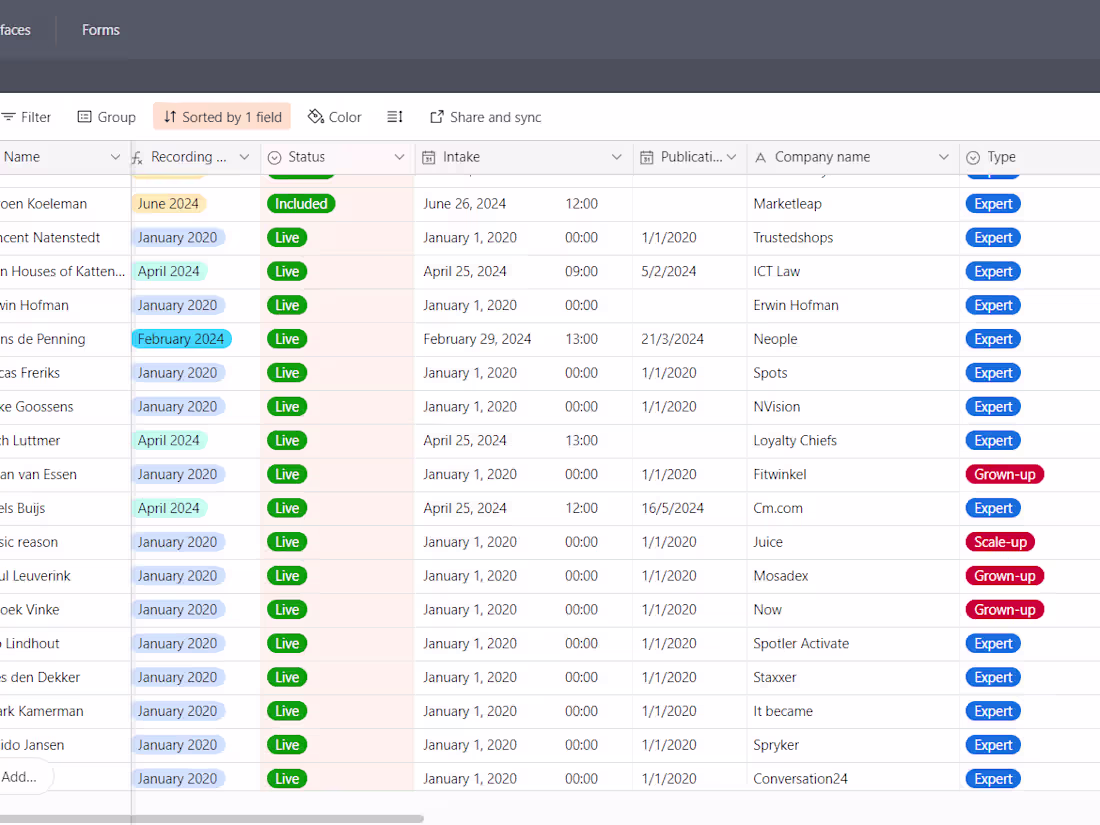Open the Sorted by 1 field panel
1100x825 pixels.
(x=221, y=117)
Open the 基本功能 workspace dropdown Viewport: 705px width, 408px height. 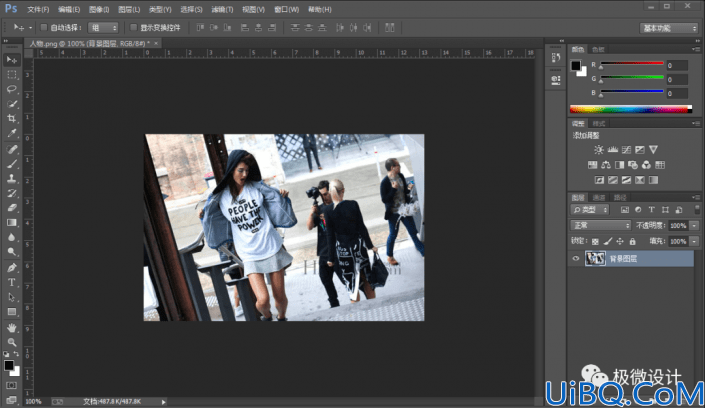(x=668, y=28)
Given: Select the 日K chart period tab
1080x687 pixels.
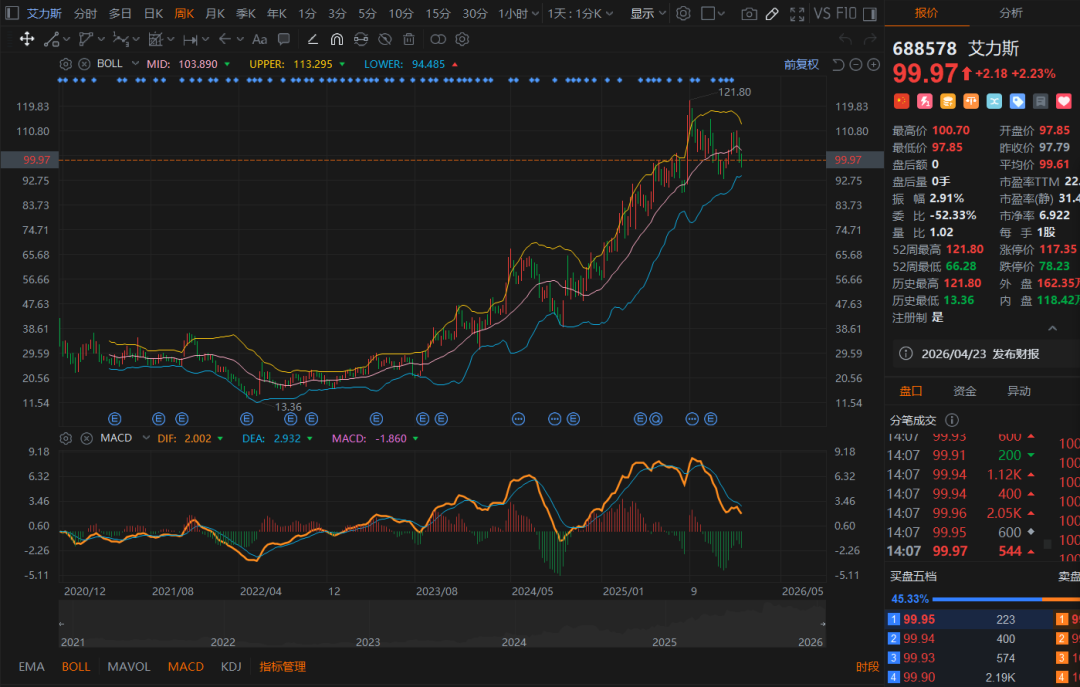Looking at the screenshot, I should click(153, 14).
----
Please recast the part of the material that opens with the line containing "Given: Select the 日K chart period tab" and runs through the end of the material as a JSON list of strings, one per line, skipping blank lines. Leave the pictures out of the answer.

Result of this task:
[
  "Given: Select the 日K chart period tab",
  "1080x687 pixels.",
  "Looking at the screenshot, I should click(153, 14)."
]